▶ [Source data]:
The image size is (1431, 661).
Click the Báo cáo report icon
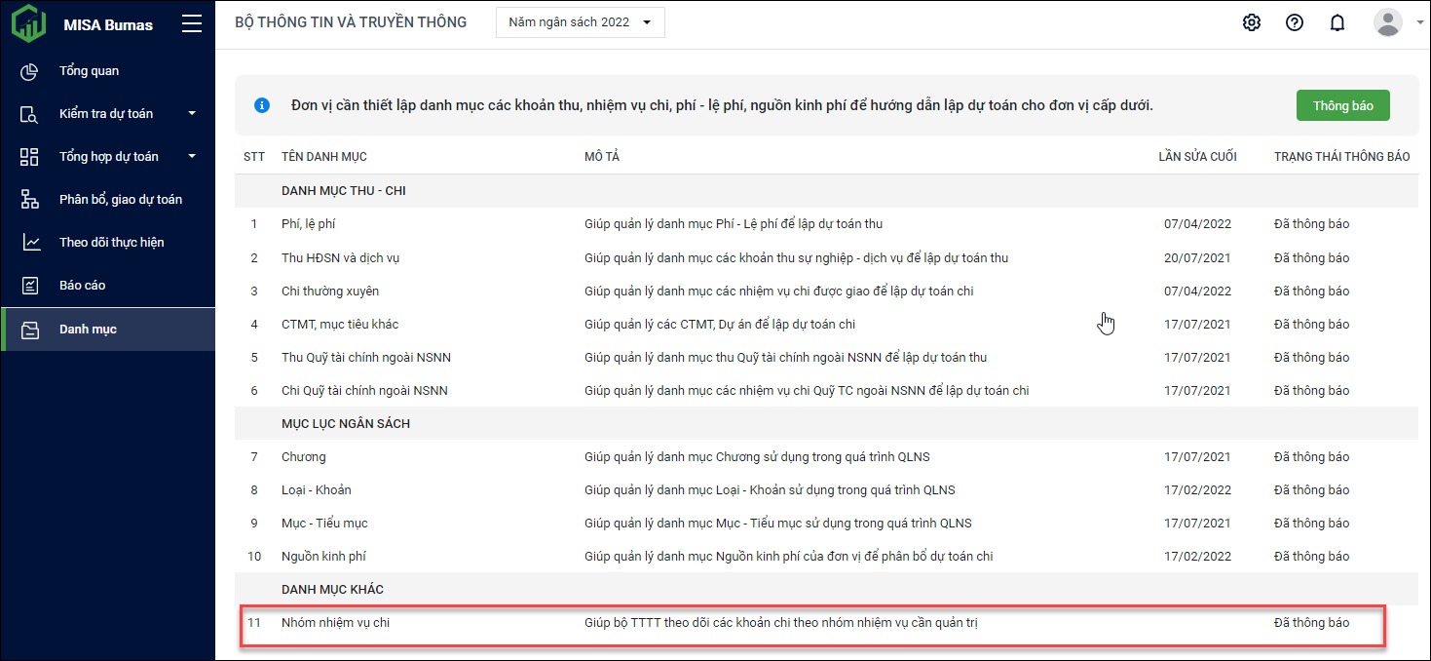[x=29, y=286]
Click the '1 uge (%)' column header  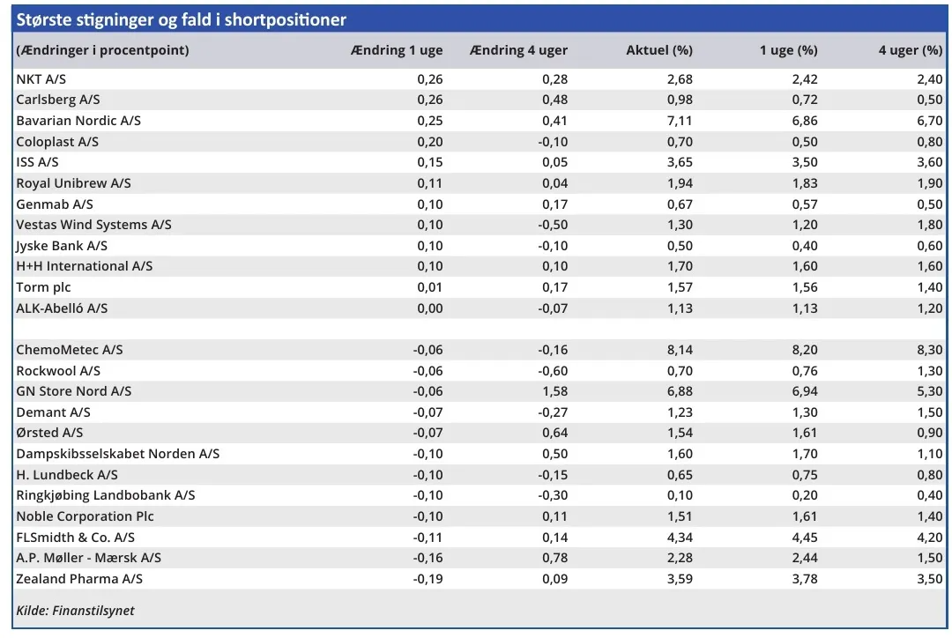[x=788, y=50]
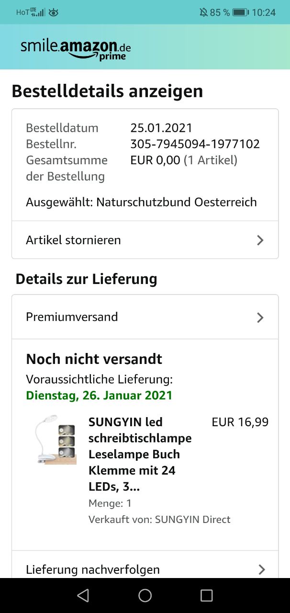Open the desk lamp product thumbnail
Screen dimensions: 290x613
click(54, 440)
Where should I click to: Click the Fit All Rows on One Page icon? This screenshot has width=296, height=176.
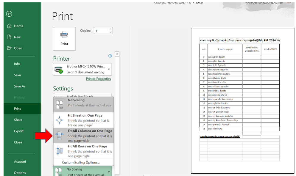click(60, 151)
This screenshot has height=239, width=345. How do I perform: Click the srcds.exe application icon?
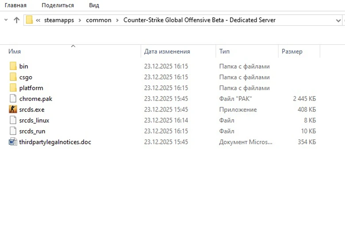tap(13, 109)
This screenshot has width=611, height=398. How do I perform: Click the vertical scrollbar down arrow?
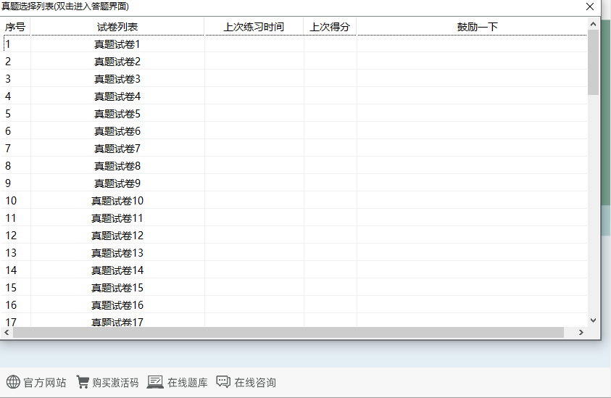[x=593, y=320]
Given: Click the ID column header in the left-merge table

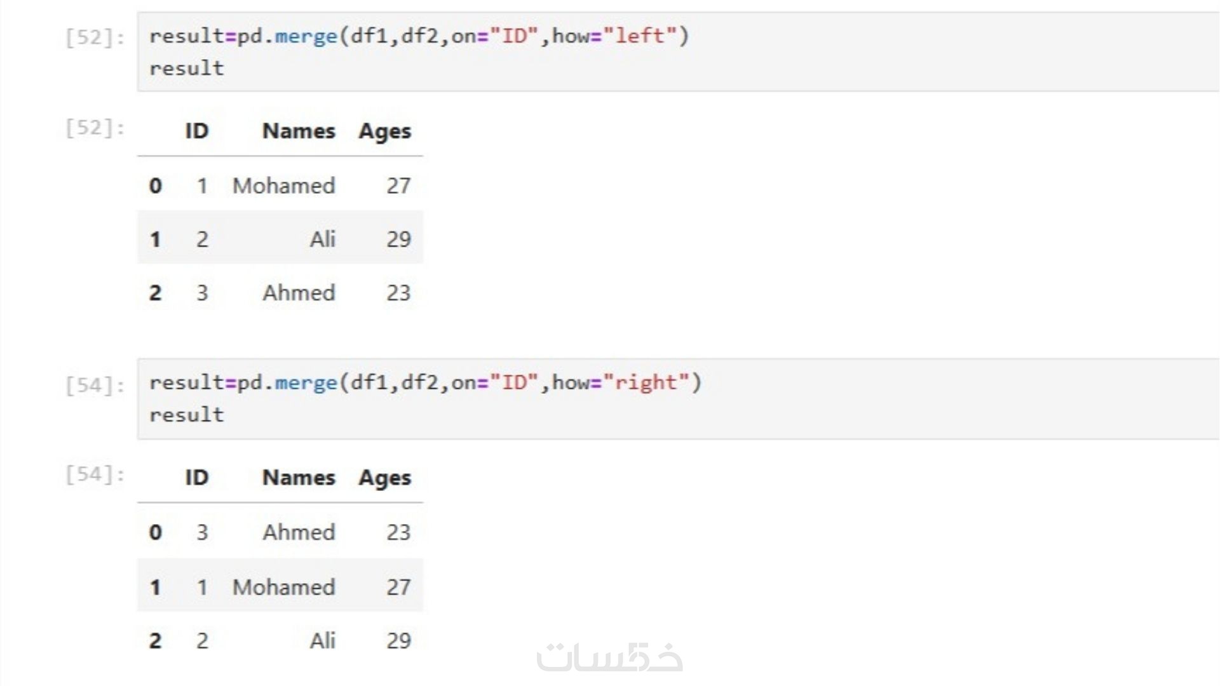Looking at the screenshot, I should pyautogui.click(x=196, y=131).
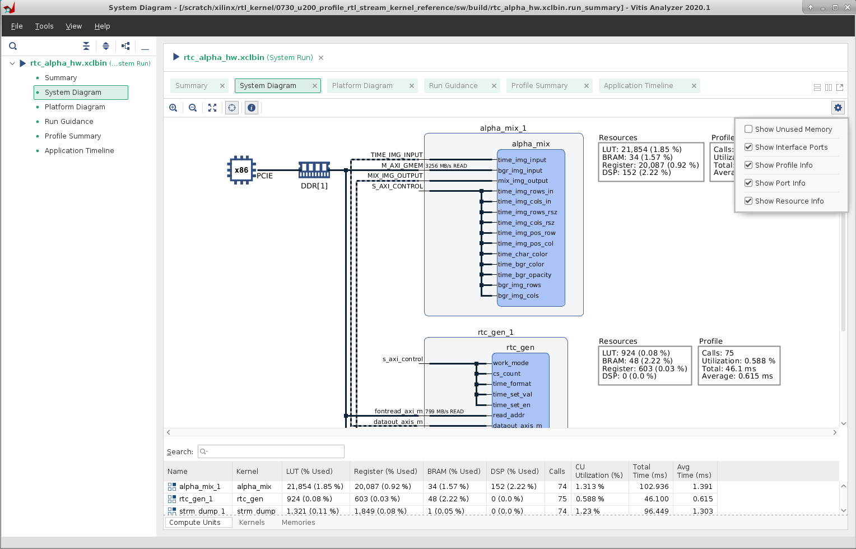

▶ [Short problem]:
Starting at the line that has "Given: Click the" and stopping at the end of the data, reproduce those lines with "left-merge" swapped for "right-merge" and nothing else altered. Leave the pictures out.

▶ [Complete answer]:
Given: Click the ID column header in the right-merge table

Looking at the screenshot, I should pyautogui.click(x=196, y=131).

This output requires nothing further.